■ Passage provided ■
OmniBioAI HPC Policy Engine

omnibioai-hpc-policy-engine is a production-oriented compute governance and quota enforcement service for the OmniBioAI ecosystem.

It provides:

HPC-aware authorization
GPU/CPU quota enforcement
cluster partition access control
compute governance
workload policy evaluation
zero-trust execution decisions
scheduler-aware workload validation

The service is designed for distributed bioinformatics, AI, and HPC workflows running across:

local infrastructure
Slurm clusters
DGX systems
Kubernetes
cloud batch systems

Architecture Role

This service is NOT an authentication system.

Authentication and identity belong to:

omnibioai-auth
omnibioai-iam-client

Authorization logic belongs to:

omnibioai-policy-engine

This service specifically handles:

Compute-aware resource governance and execution feasibility.

Core Responsibilities

The HPC Policy Engine evaluates whether a workload can execute safely and within governance constraints.

Examples:

GPU access restrictions
CPU-hour quota enforcement
DGX partition authorization
project compute budgets
concurrent job limits
cluster routing policies
expensive workload prevention

Example Decision Flow

User Request
     ↓
API Gateway
     ↓
IAM Authentication
     ↓
Policy Engine (RBAC/ABAC)
     ↓
HPC Policy Engine
     ↓
TES / Scheduler

Features

Compute Governance

CPU quota validation
GPU quota validation
memory governance
concurrent job control

HPC-Aware Policies

DGX partition restrictions
Slurm partition governance
GPU role enforcement
cluster-specific access policies

Distributed Architecture

FastAPI-based async APIs
Redis-compatible architecture
scalable stateless design
scheduler abstraction layer

Zero-Trust Execution

Every workload request is evaluated independently.

No implicit trust exists between services.

■ Set task 1 ■
In the HPC policy engine description, which service handles authorization logic?
■ Set task 2 ■
Rewrite the stretch from "Authentication and identity" through "and execution feasibility." of the HPC policy engine description, putting "scheduling feasibility" in place of "execution feasibility".
■ Set task 3 ■
Write the next part of the HPC policy engine description, picking up after its final line.

■ Given data ■
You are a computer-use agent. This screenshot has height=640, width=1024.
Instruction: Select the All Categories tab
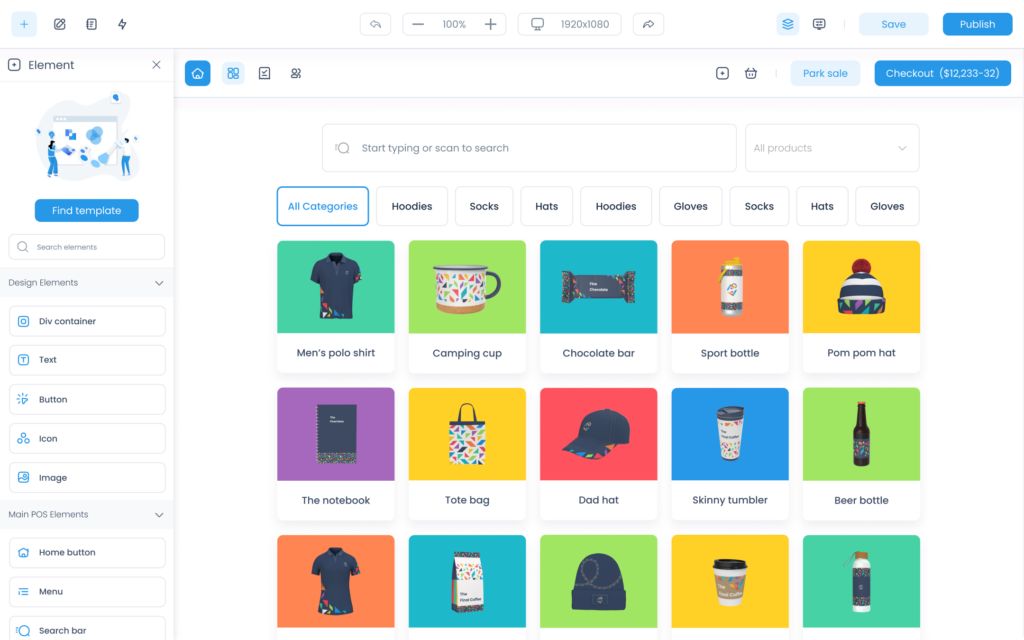323,206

■ Expected answer 1 ■
omnibioai-policy-engine

■ Expected answer 2 ■
Authentication and identity belong to:

omnibioai-auth
omnibioai-iam-client

Authorization logic belongs to:

omnibioai-policy-engine

This service specifically handles:

Compute-aware resource governance and scheduling feasibility.

■ Expected answer 3 ■
Repository Structure

omnibioai-hpc-policy-engine/
│
├── app/
│   ├── api/
│   │   ├── routes_policy.py
│   │   ├── routes_quota.py
│   │   └── deps.py
│   │
│   ├── core/
│   │   ├── config.py
│   │   ├── gpu.py
│   │   ├── policies.py
│   │   ├── quota.py
│   │   └── scheduler.py
│   │
│   ├── db/
│   │   ├── models.py
│   │   └── session.py
│   │
│   ├── models/
│   │   ├── decision.py
│   │   ├── job.py
│   │   └── quota.py
│   │
│   ├── services/
│   │   ├── quota_service.py
│   │   ├── scheduler_service.py
│   │   └── usage_service.py
│   │
│   └── main.py
│
├── tests/
├── requirements.txt
└── README.md

Testing

cd ~/Desktop/machine/omnibioai-hpc-policy-engine
pytest tests/ -v --cov=.

# 34 tests passing
# 92% coverage
# Covers: quota service, usage service, policy routes,
#         quota routes, HPC job evaluation

API Endpoints

Health Check

GET `/health`

Returns service health status.

{"status": "ok"}

Quota APIs

POST `/quota/check`

Evaluates whether a workload exceeds compute quotas.

Request

{
  "user_id": "u123",
  "cpu_hours": 12,
  "gpu_hours": 2,
  "gpus": 1
}

Response

{
  "allow": true,
  "reason": "quota ok",
  "remaining_cpu_hours": 108,
  "remaining_gpu_hours": 22
}

Job Evaluation APIs

POST `/jobs/evaluate`

Evaluates HPC-specific execution policies.

Request

{
  "user_id": "u123",
  "partition": "dgx-a100",
  "gpus": 1,
  "memory_gb": 128
}

Response

{
  "allow": true,
  "reason": "job approved",
  "partition": "dgx-a100"
}

Policy Examples

GPU Access Control

if request.gpus > 0:
    if "gpu_user" not in roles:
        deny("GPU access denied")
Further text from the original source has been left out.